Hate to burst anyone's bubble, but a "real" working farm is nothing like this Holly Hobby of a fantasy place. But I know it's a Hallmark movie. And I was drawn to watching this like watching a 5-fatality car accident.

I love how: every one is dressed in L. L. Bean togs. Manure-less paddocks/corrals are carpeted with grass similar to pristine meadows and have never seen the copious urine and hooves of animals-of-husbandry. The farmstead's kitchen rival's Martha Stewart's kucina in the Hamptons. The NYC girl comes on the scene and all of sudden gets all "farmy." And she still remembers how to spin wool and can knit-up anything with Saks Fifth Avenue connections for her apparel? And the old gal-pals have PLENTY of time on their hands to rock on porches that are lined with gorgeously potted daisies and KNIT. and where are any KIDS? Nobody has babies in this county! Except for the vet -- he takes unnamed children out on evening hikes into the woods and shows them practices for erosion and the ecosystem's importance. Oh -- and the vet who also owns a mansion that's impeccably furnished? Umm...can't buy any of it. And sorry: there's no such thing as a farmer who hates dogs. All farmers dig dogs. Dogs run the farmyard. They are beloved. Finally: farmers LIVE by weather reports. They own National Weather Service radios. It's part of the culture. So everyone's "hip" to crazy storms -- including wayward veterinarians conducting eco-journeys with the entire child population of the township.

Whoops: farmers are usually working so dang hard they can't decorate their homes that notably well and what they inhabit is a crap structure straight out of a Wyeth painting. They rarely drink Cabernet wines -- usually a nice cold one; long-neck.

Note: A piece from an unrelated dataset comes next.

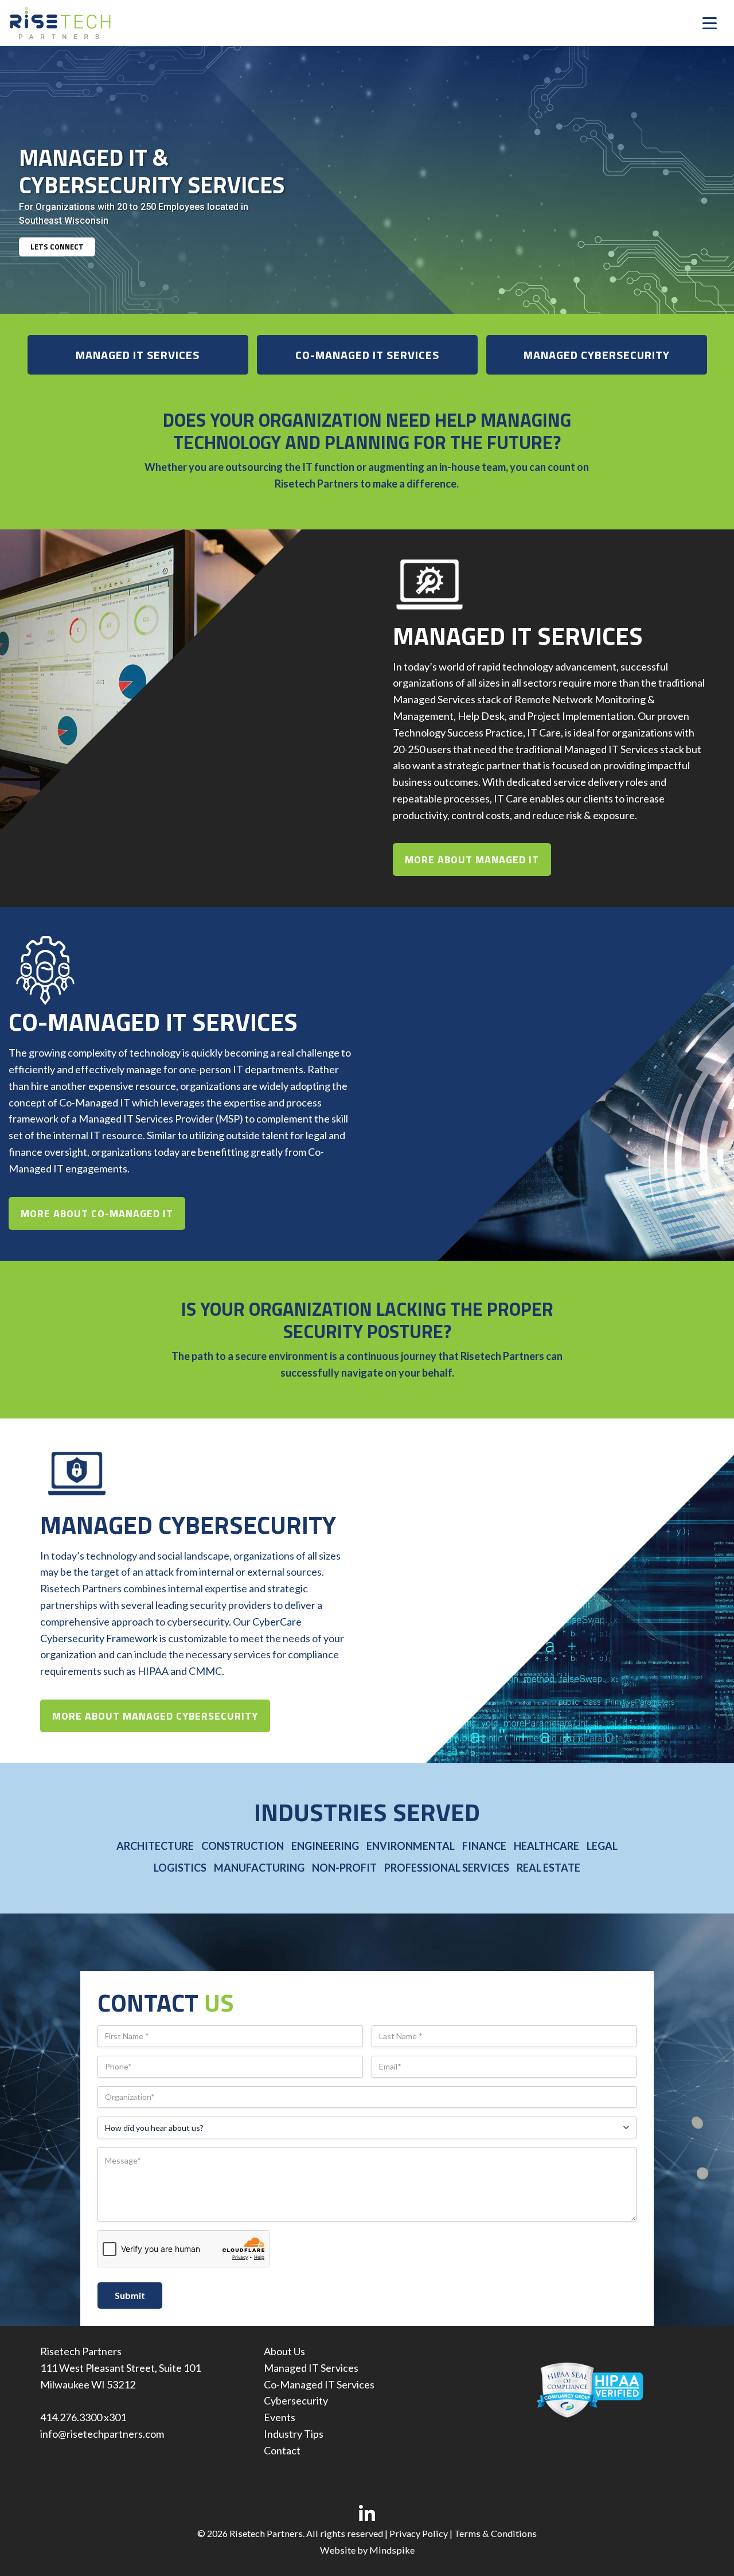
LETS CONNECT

It was irritating as heck to see this cutesy-pie portrayal of a livestock farm and those who supposedly "work" it. And the lawnscapes beautifully manicured? Not on your life. There's no such thing as "gardeners" on farms. There are kids on lawn mowers who work all day Saturday to get 18 acres trimmed...

Ick.

But I DID like how I could watch the movie without any commercial interruptions.

If you wanna see a city-dwellers collision with "reality" in the bucolic loveliness of the countryside, watch Diane Keaton in "Baby Boom." Now THAT movie tells it like it is.